Print out the full listing, exactly.

*** DATA RECORDS ***

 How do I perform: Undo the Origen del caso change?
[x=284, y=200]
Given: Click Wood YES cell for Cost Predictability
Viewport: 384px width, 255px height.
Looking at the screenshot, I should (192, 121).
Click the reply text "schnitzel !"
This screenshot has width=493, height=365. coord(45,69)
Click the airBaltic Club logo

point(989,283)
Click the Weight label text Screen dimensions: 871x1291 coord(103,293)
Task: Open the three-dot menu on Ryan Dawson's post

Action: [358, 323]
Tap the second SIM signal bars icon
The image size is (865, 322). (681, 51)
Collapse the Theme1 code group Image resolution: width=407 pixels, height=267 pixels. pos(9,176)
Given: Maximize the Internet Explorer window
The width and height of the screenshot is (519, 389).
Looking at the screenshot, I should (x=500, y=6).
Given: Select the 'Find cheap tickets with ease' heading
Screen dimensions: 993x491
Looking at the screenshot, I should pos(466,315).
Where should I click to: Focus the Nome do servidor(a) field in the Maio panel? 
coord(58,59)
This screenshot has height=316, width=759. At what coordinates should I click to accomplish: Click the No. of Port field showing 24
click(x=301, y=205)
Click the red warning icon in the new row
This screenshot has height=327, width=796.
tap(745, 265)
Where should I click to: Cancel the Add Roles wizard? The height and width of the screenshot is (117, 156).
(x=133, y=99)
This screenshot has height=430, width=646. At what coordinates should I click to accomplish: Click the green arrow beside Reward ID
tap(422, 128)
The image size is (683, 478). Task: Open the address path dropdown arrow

*** End of DATA RECORDS ***

▶ YOUR SOLUTION
 How do I perform: Undo the Origen del caso change?
[x=284, y=200]
Given: Click Wood YES cell for Cost Predictability
Viewport: 384px width, 255px height.
Looking at the screenshot, I should (192, 121).
Click the reply text "schnitzel !"
This screenshot has width=493, height=365. coord(45,69)
Click the airBaltic Club logo

point(989,283)
Click the Weight label text Screen dimensions: 871x1291 coord(103,293)
Task: Open the three-dot menu on Ryan Dawson's post

Action: [358, 323]
Tap the second SIM signal bars icon
The image size is (865, 322). (681, 51)
Collapse the Theme1 code group Image resolution: width=407 pixels, height=267 pixels. pos(9,176)
Given: Maximize the Internet Explorer window
The width and height of the screenshot is (519, 389).
Looking at the screenshot, I should (x=500, y=6).
Given: Select the 'Find cheap tickets with ease' heading
Screen dimensions: 993x491
Looking at the screenshot, I should pos(466,315).
Where should I click to: Focus the Nome do servidor(a) field in the Maio panel? 
coord(58,59)
This screenshot has height=316, width=759. At what coordinates should I click to accomplish: Click the No. of Port field showing 24
click(x=301, y=205)
Click the red warning icon in the new row
This screenshot has height=327, width=796.
tap(745, 265)
Where should I click to: Cancel the Add Roles wizard? The height and width of the screenshot is (117, 156).
(x=133, y=99)
This screenshot has height=430, width=646. At what coordinates should I click to accomplish: Click the green arrow beside Reward ID
tap(422, 128)
The image size is (683, 478). Task: Open the address path dropdown arrow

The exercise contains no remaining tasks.